StyleGAN v2: notes on training and latent space exploration

Original article can be found here (source): Deep Learning on Medium

A Stroll Through the Manifold

Above some examples of latent space exploration for my dresses and footwear models. The idea is just to generate N sample vectors (drawn from a Gaussian distribution) and transition between them sequentially using whatever preferred transition function. In my case here this function is just a linear interpolation done on a fixed frames number (equivalent to morphing).

Notice that we are relying on the very initial latent vector z. This means that we are using the StyleGAN mapping network to first generate the latent vector w, and then using w to synthesize a new image. For this reason, we can rely on the truncation trick, and discard areas of the latent space poorly represented. We want to specify how much the generated intermediate vector w has to stay close to the average (computed based on random inputs to the mapping network). ψ (psi) value scales the deviation of w from the average, and as such can be tweaked for quality/variety trade-offs. ψ=1 is equivalent to no truncation (original w), while values towards 0 gets us closer to the average, with quality improvement but a reduction in terms of variety.

Truncation trick in action, here linearly spaced from -0.5 (top left) to 1.5 (bottom right)

Encode Real Images

We often want to be able to obtain the code/latent-vector/embedding of real images with regards to a target model, in other words: what is the input value I should feed to my model to generate the best approximation of my image.

In general, there are two methods for this:

  • pass image through the encoder component of the network
  • optimize latent (using gradient descent)

The former provides a fast solution but has problems generalizing outside of the training dataset, and unfortunately for us, it doesn’t come out of the box with a vanilla StyleGAN. The architecture simply doesn’t learn an explicit encoding function.

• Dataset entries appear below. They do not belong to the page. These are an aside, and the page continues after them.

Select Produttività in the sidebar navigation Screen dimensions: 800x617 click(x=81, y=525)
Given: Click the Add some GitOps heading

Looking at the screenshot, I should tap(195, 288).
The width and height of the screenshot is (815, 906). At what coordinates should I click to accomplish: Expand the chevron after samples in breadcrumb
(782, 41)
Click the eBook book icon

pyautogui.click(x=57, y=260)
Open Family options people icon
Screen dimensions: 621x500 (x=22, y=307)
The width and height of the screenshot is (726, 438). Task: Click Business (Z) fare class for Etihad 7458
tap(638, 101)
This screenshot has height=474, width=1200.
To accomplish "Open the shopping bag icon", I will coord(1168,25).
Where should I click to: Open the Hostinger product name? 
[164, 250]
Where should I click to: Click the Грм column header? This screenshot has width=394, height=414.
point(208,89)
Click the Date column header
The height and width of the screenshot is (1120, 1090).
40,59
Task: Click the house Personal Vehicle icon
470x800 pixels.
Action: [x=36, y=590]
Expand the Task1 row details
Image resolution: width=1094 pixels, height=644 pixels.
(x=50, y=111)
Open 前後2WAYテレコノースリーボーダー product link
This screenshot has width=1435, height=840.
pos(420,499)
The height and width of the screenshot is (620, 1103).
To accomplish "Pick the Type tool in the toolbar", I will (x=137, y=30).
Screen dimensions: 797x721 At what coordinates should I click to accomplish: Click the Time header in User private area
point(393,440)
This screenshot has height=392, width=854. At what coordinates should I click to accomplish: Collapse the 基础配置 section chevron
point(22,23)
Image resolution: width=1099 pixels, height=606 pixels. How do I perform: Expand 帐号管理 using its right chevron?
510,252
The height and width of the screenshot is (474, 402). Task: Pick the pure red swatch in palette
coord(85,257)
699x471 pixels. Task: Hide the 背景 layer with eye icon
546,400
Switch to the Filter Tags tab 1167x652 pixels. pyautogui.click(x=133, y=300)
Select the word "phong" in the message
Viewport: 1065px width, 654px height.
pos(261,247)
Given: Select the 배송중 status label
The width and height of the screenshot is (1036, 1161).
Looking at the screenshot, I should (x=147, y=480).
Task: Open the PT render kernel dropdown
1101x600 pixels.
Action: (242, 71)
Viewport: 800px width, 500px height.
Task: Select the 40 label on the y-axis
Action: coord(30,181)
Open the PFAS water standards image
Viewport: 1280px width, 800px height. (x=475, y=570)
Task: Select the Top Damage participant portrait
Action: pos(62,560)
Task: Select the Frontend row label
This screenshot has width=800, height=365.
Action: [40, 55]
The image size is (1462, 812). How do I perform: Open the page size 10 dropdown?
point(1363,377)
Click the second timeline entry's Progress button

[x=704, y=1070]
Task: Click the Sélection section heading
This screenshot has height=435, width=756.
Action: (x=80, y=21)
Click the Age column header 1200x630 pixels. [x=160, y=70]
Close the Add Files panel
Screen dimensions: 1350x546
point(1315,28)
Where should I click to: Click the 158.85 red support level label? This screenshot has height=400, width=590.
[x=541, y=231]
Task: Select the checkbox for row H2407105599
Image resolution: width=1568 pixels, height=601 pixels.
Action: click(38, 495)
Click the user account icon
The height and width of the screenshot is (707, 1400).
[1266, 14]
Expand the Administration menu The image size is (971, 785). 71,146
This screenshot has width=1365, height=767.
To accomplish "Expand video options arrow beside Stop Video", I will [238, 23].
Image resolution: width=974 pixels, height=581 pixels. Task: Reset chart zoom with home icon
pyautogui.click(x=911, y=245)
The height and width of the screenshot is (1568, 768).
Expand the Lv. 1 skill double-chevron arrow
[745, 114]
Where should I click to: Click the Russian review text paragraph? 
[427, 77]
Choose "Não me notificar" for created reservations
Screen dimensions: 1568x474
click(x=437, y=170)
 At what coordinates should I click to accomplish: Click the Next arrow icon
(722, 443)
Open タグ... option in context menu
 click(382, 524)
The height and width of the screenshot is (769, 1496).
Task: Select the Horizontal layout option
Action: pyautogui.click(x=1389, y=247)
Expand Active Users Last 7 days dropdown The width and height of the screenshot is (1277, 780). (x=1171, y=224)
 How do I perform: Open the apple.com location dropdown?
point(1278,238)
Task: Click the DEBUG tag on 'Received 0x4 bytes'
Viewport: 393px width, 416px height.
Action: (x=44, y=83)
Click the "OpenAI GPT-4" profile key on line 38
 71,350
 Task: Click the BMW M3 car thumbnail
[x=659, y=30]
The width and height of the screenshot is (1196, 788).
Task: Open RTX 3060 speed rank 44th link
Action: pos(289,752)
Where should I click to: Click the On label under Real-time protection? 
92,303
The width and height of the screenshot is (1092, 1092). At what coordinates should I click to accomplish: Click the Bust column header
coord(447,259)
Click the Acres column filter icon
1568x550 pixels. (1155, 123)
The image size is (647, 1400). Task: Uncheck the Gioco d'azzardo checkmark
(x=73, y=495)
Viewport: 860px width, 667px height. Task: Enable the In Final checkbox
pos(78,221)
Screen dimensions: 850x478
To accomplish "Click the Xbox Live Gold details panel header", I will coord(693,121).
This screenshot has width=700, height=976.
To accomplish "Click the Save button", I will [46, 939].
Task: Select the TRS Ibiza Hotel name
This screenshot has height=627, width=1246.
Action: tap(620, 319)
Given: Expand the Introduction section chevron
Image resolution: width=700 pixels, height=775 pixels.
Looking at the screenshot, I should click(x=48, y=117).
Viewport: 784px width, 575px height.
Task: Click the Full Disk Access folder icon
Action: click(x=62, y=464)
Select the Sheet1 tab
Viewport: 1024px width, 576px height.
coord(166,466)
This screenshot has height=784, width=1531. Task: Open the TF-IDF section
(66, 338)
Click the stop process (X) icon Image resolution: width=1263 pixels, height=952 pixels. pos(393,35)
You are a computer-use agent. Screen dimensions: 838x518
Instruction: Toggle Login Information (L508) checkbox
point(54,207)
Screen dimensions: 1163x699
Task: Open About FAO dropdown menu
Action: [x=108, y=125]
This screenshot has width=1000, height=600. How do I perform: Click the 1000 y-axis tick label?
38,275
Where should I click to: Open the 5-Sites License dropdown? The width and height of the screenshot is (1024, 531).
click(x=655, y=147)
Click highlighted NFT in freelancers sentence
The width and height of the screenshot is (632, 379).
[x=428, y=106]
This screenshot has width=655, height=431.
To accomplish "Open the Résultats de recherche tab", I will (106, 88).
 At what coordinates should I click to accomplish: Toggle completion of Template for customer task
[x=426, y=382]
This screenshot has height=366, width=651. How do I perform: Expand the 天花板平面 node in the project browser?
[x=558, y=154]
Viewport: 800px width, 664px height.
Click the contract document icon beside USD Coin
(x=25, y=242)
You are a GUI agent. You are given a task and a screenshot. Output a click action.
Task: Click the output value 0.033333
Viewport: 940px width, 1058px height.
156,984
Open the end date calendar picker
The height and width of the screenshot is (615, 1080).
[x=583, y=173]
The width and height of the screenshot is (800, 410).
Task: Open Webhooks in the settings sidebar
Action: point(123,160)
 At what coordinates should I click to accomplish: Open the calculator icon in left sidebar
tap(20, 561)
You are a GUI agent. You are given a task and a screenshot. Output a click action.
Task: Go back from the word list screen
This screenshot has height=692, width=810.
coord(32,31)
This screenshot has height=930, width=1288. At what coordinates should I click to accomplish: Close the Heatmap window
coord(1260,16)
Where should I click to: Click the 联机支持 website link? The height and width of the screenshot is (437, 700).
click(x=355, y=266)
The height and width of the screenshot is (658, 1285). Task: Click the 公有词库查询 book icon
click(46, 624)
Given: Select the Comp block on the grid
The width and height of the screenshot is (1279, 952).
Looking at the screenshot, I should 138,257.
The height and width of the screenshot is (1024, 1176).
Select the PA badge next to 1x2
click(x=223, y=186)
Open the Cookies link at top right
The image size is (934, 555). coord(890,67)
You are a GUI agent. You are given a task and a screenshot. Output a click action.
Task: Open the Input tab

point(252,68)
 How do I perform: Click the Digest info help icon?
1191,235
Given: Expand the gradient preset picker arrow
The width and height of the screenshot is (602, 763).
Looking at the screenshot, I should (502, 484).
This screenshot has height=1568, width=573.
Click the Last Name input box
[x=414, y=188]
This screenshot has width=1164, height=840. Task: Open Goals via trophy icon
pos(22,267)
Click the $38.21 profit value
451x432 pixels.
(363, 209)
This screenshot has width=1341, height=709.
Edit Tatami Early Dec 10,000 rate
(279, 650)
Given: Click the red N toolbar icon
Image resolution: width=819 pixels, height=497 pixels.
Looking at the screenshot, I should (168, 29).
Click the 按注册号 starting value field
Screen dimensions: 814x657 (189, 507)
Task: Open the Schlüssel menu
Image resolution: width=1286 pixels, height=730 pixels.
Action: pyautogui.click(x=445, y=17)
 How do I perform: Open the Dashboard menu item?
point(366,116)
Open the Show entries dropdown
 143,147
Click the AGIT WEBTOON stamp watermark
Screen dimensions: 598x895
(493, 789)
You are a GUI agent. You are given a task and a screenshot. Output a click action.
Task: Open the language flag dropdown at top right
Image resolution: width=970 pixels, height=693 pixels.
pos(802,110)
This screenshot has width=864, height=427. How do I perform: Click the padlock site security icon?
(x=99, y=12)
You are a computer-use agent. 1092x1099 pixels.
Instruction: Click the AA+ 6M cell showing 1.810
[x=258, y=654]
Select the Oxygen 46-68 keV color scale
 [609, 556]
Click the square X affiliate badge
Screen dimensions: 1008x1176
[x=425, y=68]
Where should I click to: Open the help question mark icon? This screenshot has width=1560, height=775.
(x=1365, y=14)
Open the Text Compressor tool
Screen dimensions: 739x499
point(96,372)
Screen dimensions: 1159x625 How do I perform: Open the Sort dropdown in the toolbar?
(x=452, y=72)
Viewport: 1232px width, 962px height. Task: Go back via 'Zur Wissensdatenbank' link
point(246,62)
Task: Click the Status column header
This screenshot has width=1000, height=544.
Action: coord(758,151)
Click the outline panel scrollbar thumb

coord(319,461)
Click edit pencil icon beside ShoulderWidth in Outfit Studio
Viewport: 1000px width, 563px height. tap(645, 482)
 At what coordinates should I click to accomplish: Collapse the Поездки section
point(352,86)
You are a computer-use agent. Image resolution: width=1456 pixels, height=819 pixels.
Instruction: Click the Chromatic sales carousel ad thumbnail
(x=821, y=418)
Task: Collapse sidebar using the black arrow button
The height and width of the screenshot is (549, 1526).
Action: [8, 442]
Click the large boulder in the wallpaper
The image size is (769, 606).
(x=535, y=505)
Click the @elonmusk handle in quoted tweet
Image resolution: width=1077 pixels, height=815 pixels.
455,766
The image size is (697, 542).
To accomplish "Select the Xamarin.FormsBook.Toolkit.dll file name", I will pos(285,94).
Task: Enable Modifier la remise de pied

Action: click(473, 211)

We are left with latent optimization option using perceptual loss. We extract high-level features (e.g. from a pre-trained model like VGG) for the reference and generated images, compute the distance between them and optimize on the latent representation (our target code). The initialization of this target code is a very important aspect for efficiency and effectiveness. The easiest way is simple random initialization, but a lot can be done to improve on this, for example by learning an explicit encoding function from images to latent. The idea is to randomly generate a set of N examples and store both the resulting image and the code that generated it. We can then train a model (e.g. ResNet) on this data, and use it to initialize our latent before the actual StyleGAN encoding process. See this rich discussion regarding improved initialization.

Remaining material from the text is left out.